The park mum who had recently taken up residence on the prime position park bench beside me was starting to look vaguely ruffled. My inner psychic sensed that now was not a good time to discuss the woeful state of my balcony geraniums. The words “water”, “fertilizer” and “choice to neglect or nurture” were likely to be forthcoming. A sympathetic hug was unlikely.
This was the first time the park mum and I had exchanged pleasantries and I still don’t know her name. So lets just call her “Rose”. Anyway, it turns out Rose had been thrown more life challenges than her immaculate appearance suggested. I would go so far as to say that after hearing her story, most people’s natural instinct would be to “feel sorry” for Rose. So her fiercely antagonistic view on the “feeling sorry for someone” concept was both intriguing and worthy of respectful consideration, as she’d probably had more cause to contemplate the issue than most.
As I have always understood it, “feeling sorry” for someone is an expression of empathy. It’s about saying that you can see the difficulty someone else has endured and that you appreciate the pain that they have experienced. And you want to help them work through that experience. So why would Rose revolt against this so fiercely?
I strongly suspect it’s because people have always felt sorry for her. And that’s the last thing she wants. Or needs. She rejects it vehemently.
She’s happy with her lot. She’s thrown down the gauntlet to life … and she’s winning. She’s intensely proud of her triumphs. And so she should be. In her eyes, there’s nothing to feel sorry for. She would resent you if you did. And that’s ok … it’s her call, I guess.
But not everyone is Rose.
We all know people who are living an apparently charmed life… but who are sinking. Spinning deeper and deeper into the dark depths of despair. They are so lost they don’t know which way is up or where to reach. They’re drowning.
Who can feel sorry for someone who is leading such a charmed life?
Rose is adamant that she would not feel sorry for them. She would argue that they don’t know true suffering as she has. Whenever she measures someone else’s challenges by her own yardstick, they will invariably come up short. Yet not everyone has her inner strength. Her tenacity. Or her resilience.
Now I don’t want to take anyone back to the horror of high school English symbolism interpretation, but some of you may remember the character Mayella Ewell in the novel “To Kill A Mockingbird”. The Ewell house was said to be a chaotic, decaying mess, yet “against the fence, in a line, were six chipped-enamel slop jars holding brilliant red geraniums”. She tended to her geraniums with great care and as a result, they were a beautiful display of vibrant colour, starkly contrasting their depressing, unkempt surrounds. Mayella’s life was not a good one by any stretch of the imagination. So for Mayella, the geraniums symbolized hope. The belief that there was the potential for good in everyone. That hope was all she had.
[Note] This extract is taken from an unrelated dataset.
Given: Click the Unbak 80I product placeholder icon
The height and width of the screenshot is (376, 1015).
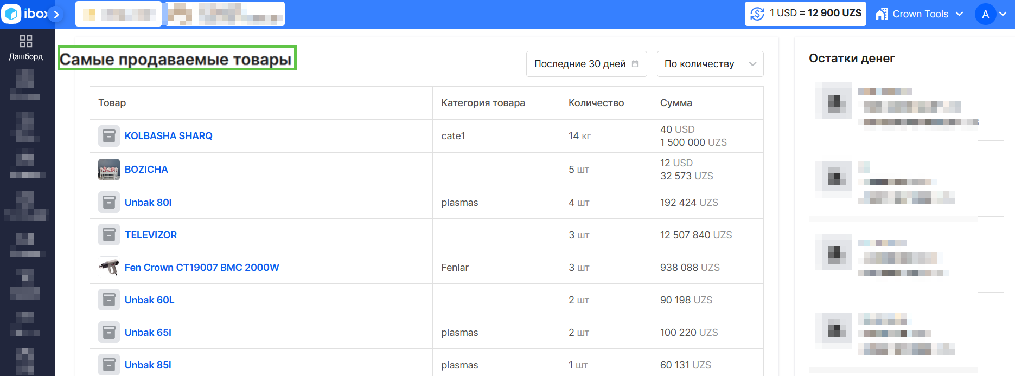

What if, hypothetically, Rose had sat down next to Mayella in the park one day and heard about the woeful state of her geraniums?
There is such a negative connotation associated with feeling sorry for someone. It implies that you are encouraging them to wallow in misery. But surely out of feeling sorry for someone comes a sense of compassion and a willingness to help them work through it, rather than encouraging them to simply brush it under the carpet and let it fester and eat away at them? Even if that help is simply a matter of listening, understanding and acknowledging what they’ve been through.
Mayella and I both have the same love of geraniums, yet what their woeful demise means for each of us could not be more different.
Your assumptions are your windows on the world. Scrub them off every once in awhile, or the light won’t come in. – Alan Alda
Do you ever see the value in feeling sorry for someone?